David is particularly proud of his articles developing the application of finance theory to numerical modeling of tax planning and policy matters.  For example, he believes that his 1992 article exposing the misconceptions in the conventional analysis of the tax economics of life insurance – academics uniformly assumed that life insurance is a “loophole” because insurance proceeds are non-taxable – was instrumental in heading off a misguided tax “reform” which was being accelerated by publication of a Treasury proposal to radically change life insurance taxation.

David enjoys applying the economic analysis tools developed in these theoretical articles to practical tax controversy work.  One delightful quantitative project involved the rule that agricultural cooperatives can dividend the profits from their “regular” business to members without paying corporate tax. The IRS argued on audit that an agricultural supply cooperative’s ownership of a hardwood forest in Northern California was unrelated to the cooperative’s business of supplying its members with cardboard boxes made of southern pine.  David defeated this argument by proving, statistically, that increases in softwood-based cardboard costs closely tracked increases in hardwood lumber prices. Thus, profits from the hardwood forest hedged against the strong fluctuations in cardboard prices, a major part of members’ shipping costs.  The satisfying success of this argument allowed the cooperative to treat hardwood lumber profits as part of its “regular” box business, and thus distribute profits from the hardwood business to its box-buying members without having to pay corporate tax on the hardwood profits.

Beware, however – an innocent query about “other stories?” can produce an unwelcome stream of such quantitative war stories.

TEACHING 

David has taught eight semester-length tax courses, at USC, UCLA and Harvard Law Schools. The subjects were corporate and partnership tax, and quantitative analysis of tax policy and planning issues.

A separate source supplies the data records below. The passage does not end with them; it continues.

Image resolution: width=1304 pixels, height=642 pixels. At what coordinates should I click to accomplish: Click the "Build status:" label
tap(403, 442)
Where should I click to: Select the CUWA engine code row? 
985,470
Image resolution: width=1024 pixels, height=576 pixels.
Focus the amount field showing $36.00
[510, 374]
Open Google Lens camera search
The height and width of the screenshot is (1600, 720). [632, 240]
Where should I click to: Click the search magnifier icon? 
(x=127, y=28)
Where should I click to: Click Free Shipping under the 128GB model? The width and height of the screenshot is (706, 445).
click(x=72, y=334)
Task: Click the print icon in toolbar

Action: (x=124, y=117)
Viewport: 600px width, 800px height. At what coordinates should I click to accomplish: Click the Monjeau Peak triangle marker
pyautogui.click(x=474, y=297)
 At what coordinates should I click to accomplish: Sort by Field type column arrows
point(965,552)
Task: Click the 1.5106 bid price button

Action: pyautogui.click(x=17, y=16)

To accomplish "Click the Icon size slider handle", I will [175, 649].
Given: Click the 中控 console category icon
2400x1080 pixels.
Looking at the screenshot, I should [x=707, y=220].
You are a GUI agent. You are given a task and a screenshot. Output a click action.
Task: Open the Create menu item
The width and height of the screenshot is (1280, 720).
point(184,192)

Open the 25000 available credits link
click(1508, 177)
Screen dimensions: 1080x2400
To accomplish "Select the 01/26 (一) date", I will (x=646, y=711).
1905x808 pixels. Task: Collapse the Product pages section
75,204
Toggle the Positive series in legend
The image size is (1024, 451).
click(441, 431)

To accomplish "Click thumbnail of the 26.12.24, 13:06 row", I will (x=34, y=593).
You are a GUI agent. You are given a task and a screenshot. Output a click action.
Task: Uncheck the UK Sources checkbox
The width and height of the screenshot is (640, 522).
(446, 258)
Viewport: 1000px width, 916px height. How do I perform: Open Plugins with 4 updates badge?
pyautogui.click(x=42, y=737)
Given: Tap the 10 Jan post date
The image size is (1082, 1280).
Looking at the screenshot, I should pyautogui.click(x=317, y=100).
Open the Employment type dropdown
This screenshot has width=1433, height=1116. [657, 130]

The quantitative tax policy course at Harvard, which was particularly interesting to teach, is described in Anderson, Quantitative Analysis, Harvard Law School Bulletin (Spring 1984).  After these experiences, David decided he liked teaching to learn, but retired gracefully when he concluded that the third time through a course was just too repetitive for someone with a “junk artist” instinct.

ACADEMIC BACKGROUND

David graduated from Yale College at age 20 and the University of Chicago Law School at age 23. At this point he realized that he had unintentionally exposed himself to the draft for a period too long to be covered by a judicial clerkship.  Leveraging his unexpected success in law school, he was fortunate to obtain a direct commission as an Air Force officer assigned to the Secretary of the Air Force General Counsel’s Office. In his years in the Pentagon, he learned much more about the contracts underlying the F-111 program than any reasonable person would want to know.